Objectives: The aim of the present study was to evaluate the feasibility and diagnostic value of repeat mediastinoscopy as part of the response-evaluation protocol of 2 phase II multimodality studies for either stage IIIA/B non–small cell lung cancer or small cell lung cancer.
Methods: From January 1991 through December 1998, 104 patients (79 men and 25 women) with stage IIIA/B non–small cell lung cancer (84 patients) or small cell lung cancer (17 patients) were enrolled in 2 different multimodality trials and underwent remediastinoscopy after induction chemoradiotherapy. The median age was 56 years (range, 34–72 years). Sensitivity, specificity, accuracy, and predictive values of remediastinoscopy were calculated by using standard definitions.
Results: Remediastinoscopy was feasible in 98% of cases. Mortality was nil, and morbidity very low (1.9%). Lymph node downstaging (N0) was observed in 84 patients, persisting N2 disease was observed in 15 patients, and N3 disease was observed in 5 patients. Sensitivity was 61%, specificity was 100%, and accuracy was 88%. Positive predictive and negative predictive values reached 100% and 85%, respectively. According to the results of remediastinoscopy, 81 patients underwent surgical intervention, 3 refused the operation, and an unnecessary thoracotomy could be avoided in the remaining 20.
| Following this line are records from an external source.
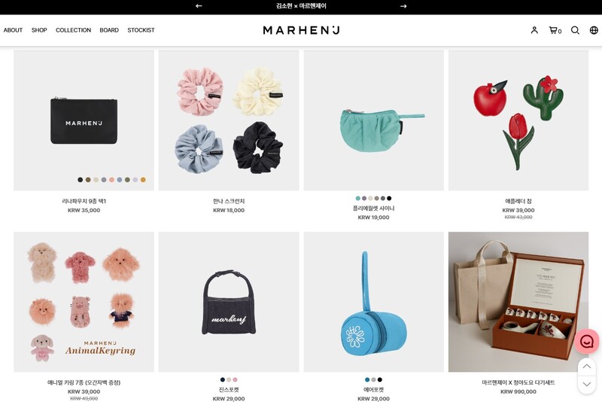Click the scroll-to-bottom chevron button
The height and width of the screenshot is (402, 602).
tap(587, 384)
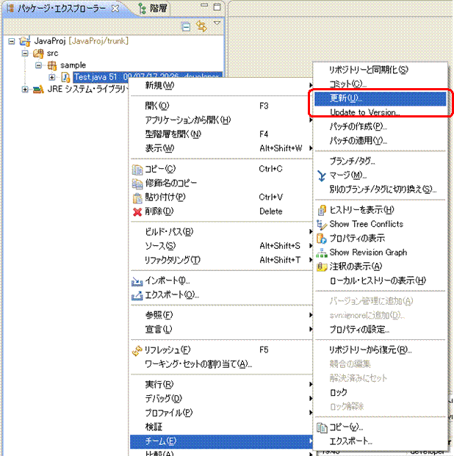Click the Collapse All icon in Package Explorer toolbar
This screenshot has width=454, height=456.
(x=187, y=26)
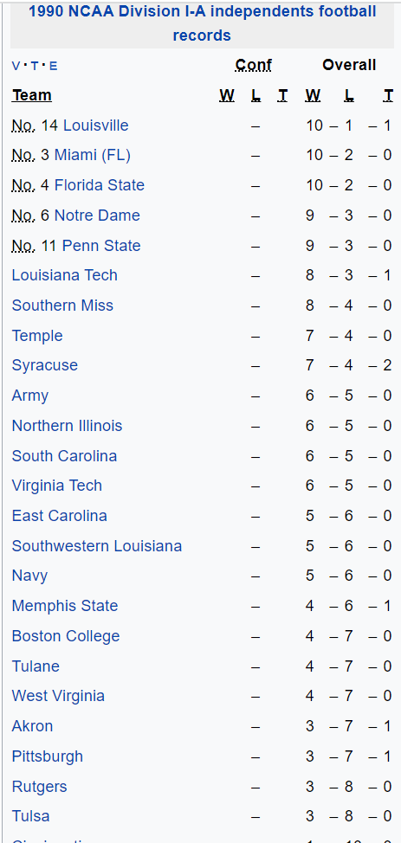Open the Penn State team link
Image resolution: width=401 pixels, height=843 pixels.
pyautogui.click(x=101, y=246)
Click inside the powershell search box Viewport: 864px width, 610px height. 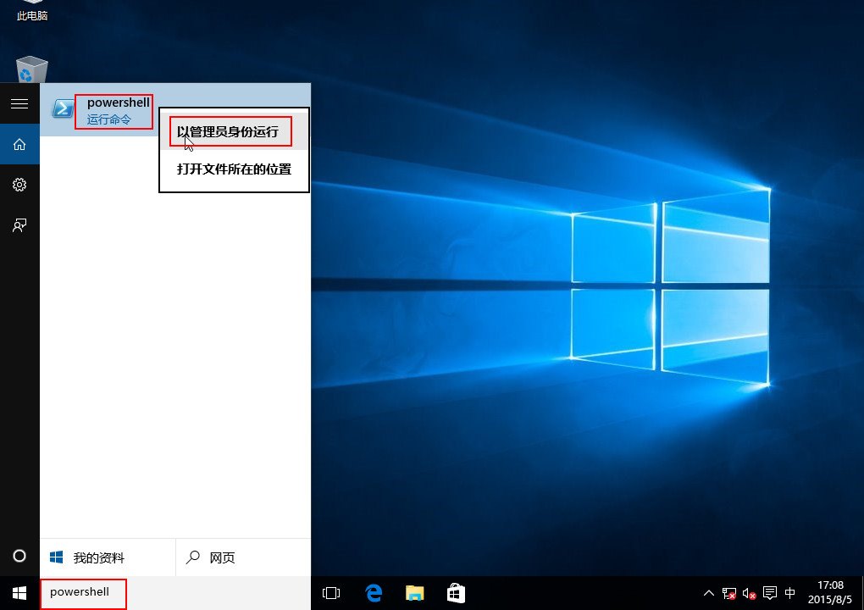(82, 593)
Conclusions: Remediastinoscopy provides a histologic proof of mediastinal downstaging with high diagnostic accuracy, is technically feasible with low morbidity, and still remains a valuable tool, even in an era of highly sophisticated imaging and endoscopic procedures. Persisting nodal disease at repeat mediastinoscopy carries a poor survival in the majority of cases because of occult metastases, so that indication for surgical intervention in such an unfavorable group of patients should be evaluated very carefully.